* _参照文書_:
════

「缶サット甲子園」優勝&「水ロケット」アジア大会出場の2冠達成! 飛ばすだけでなく、缶サットの自律走行にも挑戦

【物理】佐賀県立唐津東高等学校 科学部

◆書いてくれた人 白石明日香さん(2年)、林田陸くん(2年)

◆部員数 18人(うち1年生6人・2年生10人・3年生2人)

 

■研究内容「惑星探査ローバー型缶サット~自律制御への挑戦~」

惑星探査型ローバーは人間が踏み入れないような場所まで調査できます。このような無人探査機の技術は被災時などにも役立つと考え、探査機を自分たちで作成しようと思い立ちました。
私たちは4年前からローバー型缶サット(空き缶サイズの模擬人工衛星)の開発をしています。今年は特に、GPSと連動させた自律制御機構により目的地まで自動走行させることを目標としました。


自律制御を行うには、(1)障害物回避 (2)マイコンによるモーター制御 (3)GPSデータの取得 (4)自律制御プログラムの作成の4点が必要でした。


障害物を回避させるために、ローバーの前端に超音波距離センサーを搭載しました。このセンサーは超音波のはね返りにかかる時間を計算することにより、距離を測ります。


障害物回避の様子

さらにモータードライバーを搭載し、mbedというマイクロコンピューターと組み合わせることによって、モーターの駆動を制御することができました。またモーターの正転逆転回路を内蔵しているので、ローバーの前後左右の走行が可能になりました。

 

しかしmbedは電流を流す(high)と電流を流さない(low)の2つの状態しか設定できないので、スピード調整ができませんでした。

════

* _データ抜粋_:
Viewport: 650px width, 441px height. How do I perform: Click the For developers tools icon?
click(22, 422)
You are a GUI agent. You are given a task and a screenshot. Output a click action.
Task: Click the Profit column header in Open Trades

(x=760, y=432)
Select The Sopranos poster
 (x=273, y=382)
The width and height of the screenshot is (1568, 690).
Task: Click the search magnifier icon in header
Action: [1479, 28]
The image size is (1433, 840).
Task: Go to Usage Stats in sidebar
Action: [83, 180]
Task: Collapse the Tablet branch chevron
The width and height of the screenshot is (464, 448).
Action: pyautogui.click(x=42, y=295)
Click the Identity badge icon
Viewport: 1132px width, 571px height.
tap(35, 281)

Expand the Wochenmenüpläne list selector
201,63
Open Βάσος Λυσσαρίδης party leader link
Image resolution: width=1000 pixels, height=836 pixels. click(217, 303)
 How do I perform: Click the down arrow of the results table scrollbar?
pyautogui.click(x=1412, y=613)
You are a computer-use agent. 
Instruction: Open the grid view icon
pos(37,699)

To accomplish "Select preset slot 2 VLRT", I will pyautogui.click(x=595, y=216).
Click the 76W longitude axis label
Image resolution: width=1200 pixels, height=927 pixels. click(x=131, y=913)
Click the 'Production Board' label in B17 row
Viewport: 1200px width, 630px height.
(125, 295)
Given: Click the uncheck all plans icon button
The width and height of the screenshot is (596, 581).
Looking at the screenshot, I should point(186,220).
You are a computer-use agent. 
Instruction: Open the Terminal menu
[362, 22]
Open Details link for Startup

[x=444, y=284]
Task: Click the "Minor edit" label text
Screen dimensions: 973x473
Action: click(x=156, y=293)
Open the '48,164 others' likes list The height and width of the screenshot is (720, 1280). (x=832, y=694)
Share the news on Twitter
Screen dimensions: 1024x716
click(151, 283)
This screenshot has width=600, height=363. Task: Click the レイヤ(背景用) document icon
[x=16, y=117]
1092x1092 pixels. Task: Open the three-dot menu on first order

════

* _課題一覧_:
[A] 科学部の研究紹介文について、次の問いに答えてください。
(i) 部員数は何人ですか。
(ii) ローバー型缶サットの開発は何年前から行われていますか。
(iii) 障害物を回避させるため、ローバーの前端に何が搭載されましたか。
[B] エントリの冒頭から「(x=760, y=432)」を含む行までのすべての行を、指示文も含めて再掲してください。その際、解答に記された座標の各値を-24だけ増減させてください。

* _各課題の解答_:
[A]
(i) 18人
(ii) 4年前から
(iii) 超音波距離センサー

[B]
Viewport: 650px width, 441px height. How do I perform: Click the For developers tools icon?
click(-2, 398)
You are a GUI agent. You are given a task and a screenshot. Output a click action.
Task: Click the Profit column header in Open Trades

(x=736, y=408)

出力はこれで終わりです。